We are in Palm Springs with in-laws. If I were to keep this entry short today, I'd just say, "Thank you, Universe, for sun, for all of us being alive on the planet at the same time."
But you know me. I'm thinking about some other stuff.
I'm reading Elizabeth Lesser's book Broken Open, and she says, "Carl Jung said that he never met a patient over forty whose unhappiness did not have its roots in fear of death. I agree with Jung, but I would broaden his age range; I have never met anyone, of any age, whose unhappiness did not have its roots in the fear of endings, partings, and the dark unknown of death." Endings, partings, CHANGE in all its forms--they give us practice in letting go, in dying to the way we think things should be. Having a week with my 15 and 11-year old children is prompting all sorts of reminiscing about when they were younger and conjecture about when they get older. The eternal pop rock soundtrack they play at the resort has garnered lots of jokes. Wyatt said, "It's like we're in a commercial for the resort, and their goal is to banish all negative vibes." When I watch my kids playing together in the pool, I'd say it's working, except for the always present thought, "Someday, things will change."

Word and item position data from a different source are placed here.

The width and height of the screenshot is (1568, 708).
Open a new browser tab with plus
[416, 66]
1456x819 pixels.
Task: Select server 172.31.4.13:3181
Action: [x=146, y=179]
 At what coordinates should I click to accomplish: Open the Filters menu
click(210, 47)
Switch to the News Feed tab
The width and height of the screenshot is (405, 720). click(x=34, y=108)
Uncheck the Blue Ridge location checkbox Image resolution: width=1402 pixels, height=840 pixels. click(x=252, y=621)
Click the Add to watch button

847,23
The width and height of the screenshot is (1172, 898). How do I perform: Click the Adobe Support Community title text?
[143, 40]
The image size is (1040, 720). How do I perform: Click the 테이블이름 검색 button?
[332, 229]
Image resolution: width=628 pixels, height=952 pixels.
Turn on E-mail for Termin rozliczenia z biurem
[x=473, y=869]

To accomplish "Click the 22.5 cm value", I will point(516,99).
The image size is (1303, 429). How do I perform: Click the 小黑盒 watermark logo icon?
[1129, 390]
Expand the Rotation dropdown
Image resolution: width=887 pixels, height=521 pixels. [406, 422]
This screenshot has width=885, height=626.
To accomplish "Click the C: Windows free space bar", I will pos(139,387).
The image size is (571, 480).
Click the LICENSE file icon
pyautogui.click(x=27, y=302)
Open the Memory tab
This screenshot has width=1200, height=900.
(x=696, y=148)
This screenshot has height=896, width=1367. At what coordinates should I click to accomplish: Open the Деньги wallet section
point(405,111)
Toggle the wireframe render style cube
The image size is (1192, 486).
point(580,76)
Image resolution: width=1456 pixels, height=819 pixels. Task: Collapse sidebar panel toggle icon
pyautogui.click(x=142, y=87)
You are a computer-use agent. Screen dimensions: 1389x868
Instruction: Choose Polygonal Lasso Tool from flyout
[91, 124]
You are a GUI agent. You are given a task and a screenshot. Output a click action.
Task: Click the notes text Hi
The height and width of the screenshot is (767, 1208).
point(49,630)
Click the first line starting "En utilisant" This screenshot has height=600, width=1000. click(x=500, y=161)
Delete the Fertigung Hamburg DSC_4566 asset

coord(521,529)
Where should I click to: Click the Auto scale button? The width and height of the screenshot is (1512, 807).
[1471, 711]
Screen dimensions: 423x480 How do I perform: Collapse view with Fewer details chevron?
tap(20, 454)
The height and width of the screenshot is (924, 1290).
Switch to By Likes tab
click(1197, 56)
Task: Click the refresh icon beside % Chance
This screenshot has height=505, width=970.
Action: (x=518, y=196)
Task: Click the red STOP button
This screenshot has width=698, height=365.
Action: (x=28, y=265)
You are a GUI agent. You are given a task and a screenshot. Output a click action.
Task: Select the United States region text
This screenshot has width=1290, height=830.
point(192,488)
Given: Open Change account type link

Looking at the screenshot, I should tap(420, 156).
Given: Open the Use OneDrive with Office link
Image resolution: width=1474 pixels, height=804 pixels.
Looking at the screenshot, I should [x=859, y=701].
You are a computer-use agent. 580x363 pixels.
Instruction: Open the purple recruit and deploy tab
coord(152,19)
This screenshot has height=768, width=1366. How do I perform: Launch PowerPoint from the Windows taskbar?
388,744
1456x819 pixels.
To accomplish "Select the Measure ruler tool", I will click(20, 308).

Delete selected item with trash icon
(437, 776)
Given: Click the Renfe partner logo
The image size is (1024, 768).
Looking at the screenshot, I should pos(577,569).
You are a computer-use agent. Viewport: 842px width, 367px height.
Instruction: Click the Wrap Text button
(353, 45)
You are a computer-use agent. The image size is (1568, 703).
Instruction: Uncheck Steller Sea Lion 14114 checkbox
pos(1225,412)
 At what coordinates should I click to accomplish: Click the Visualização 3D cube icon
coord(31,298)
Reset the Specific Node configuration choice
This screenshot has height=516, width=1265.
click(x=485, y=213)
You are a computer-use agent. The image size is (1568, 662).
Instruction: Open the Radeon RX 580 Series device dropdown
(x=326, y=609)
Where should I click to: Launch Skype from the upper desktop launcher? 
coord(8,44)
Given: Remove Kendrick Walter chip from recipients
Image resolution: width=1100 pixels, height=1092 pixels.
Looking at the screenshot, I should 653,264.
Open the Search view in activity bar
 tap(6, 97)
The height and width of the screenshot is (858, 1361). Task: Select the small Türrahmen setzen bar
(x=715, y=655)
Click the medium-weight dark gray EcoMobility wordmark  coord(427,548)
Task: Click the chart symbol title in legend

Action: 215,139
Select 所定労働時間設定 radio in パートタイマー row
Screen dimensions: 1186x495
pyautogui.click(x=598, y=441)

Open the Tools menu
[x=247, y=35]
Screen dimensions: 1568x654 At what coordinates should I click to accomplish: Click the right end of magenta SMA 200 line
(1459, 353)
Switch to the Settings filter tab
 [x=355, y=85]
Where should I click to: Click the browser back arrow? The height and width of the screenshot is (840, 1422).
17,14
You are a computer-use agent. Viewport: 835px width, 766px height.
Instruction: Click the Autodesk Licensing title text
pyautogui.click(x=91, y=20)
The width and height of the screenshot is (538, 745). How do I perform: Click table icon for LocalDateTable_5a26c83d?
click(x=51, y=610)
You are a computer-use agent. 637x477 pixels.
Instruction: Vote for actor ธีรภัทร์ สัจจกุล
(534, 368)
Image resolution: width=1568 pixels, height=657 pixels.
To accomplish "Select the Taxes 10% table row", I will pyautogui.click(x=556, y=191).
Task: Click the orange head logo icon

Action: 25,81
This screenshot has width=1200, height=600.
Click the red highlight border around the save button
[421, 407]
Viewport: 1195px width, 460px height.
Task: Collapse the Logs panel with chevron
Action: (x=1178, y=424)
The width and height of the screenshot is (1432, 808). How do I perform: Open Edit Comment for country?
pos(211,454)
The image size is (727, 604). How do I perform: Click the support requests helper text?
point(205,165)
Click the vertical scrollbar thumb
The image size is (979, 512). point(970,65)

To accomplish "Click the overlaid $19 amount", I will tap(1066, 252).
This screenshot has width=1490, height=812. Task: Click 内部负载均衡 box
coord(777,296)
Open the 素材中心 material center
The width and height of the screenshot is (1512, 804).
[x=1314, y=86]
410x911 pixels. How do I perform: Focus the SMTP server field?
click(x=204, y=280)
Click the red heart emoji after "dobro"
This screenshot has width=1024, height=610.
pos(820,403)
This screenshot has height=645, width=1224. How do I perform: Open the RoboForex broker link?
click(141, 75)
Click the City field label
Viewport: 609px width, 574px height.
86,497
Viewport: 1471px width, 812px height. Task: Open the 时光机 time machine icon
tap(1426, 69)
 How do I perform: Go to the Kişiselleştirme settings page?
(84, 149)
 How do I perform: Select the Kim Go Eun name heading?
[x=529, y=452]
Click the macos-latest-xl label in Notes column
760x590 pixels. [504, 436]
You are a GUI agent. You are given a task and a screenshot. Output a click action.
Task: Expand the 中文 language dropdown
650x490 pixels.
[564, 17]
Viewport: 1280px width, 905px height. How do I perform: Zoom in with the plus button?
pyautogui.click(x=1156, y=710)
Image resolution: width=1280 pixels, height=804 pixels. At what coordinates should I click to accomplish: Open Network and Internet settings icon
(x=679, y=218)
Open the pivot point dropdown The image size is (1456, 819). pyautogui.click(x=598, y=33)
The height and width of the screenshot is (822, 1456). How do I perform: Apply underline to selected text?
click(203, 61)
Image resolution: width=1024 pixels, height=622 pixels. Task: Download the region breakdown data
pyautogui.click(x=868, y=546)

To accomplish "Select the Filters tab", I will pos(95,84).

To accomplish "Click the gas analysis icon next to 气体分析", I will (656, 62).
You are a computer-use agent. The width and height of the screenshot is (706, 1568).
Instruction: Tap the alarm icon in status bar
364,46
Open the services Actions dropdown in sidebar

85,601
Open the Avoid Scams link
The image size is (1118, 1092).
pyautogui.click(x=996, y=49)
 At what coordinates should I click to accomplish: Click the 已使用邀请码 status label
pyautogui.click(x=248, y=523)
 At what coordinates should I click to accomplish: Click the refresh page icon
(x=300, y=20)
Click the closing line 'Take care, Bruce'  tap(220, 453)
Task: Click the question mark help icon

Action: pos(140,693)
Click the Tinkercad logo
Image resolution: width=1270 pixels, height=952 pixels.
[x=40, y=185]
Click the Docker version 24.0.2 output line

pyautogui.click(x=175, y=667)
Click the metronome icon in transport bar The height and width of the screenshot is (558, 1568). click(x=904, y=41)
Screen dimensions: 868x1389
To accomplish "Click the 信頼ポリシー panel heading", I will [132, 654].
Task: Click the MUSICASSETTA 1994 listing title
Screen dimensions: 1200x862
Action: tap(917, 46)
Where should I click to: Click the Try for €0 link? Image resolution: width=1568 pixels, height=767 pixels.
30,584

One of my mantras is, "The definition of something good isn't that it lasts forever." But that's hard to believe when it comes to my children. I've never wanted something to last forever as much as I want these parenting moments to last. When Loretta chats my ear off on the way home from school, when Wyatt emotes over a math problem he's figured out, when both of them display their very astute senses of humor, when I hear piano and guitar practice while I'm doing the dishes.
If I move beyond nostalgia, what I get in touch with is sadness and grief. That things will change, that I will miss them, that something might happen to them or to me. Elizabeth Lesser talks about a meditation of "practicing dying:"
Living as close as we can to reality. The reality that life IS change and endings, that sometimes I feel all of that just saying goodbye to my kids in the morning. Standing in the driveway watching Loretta ride her bike down the street is practice for all the goodbyes ahead.
Being here in Palm Springs, surrounded by lots of senior citizens, brings up questions of legacy, of aliveness. It prompts a profound desire to pay attention to my life, to keep working for things I care about, to keep opening up to my soul's purpose and to the pain of the world, to leave a trail of love, connection, and tenderness. What I know for sure, though, is that those things won't come without the sadness, the full catastrophe of life. What a privilege to be in for all of it today, hopefully for tomorrow, maybe even longer.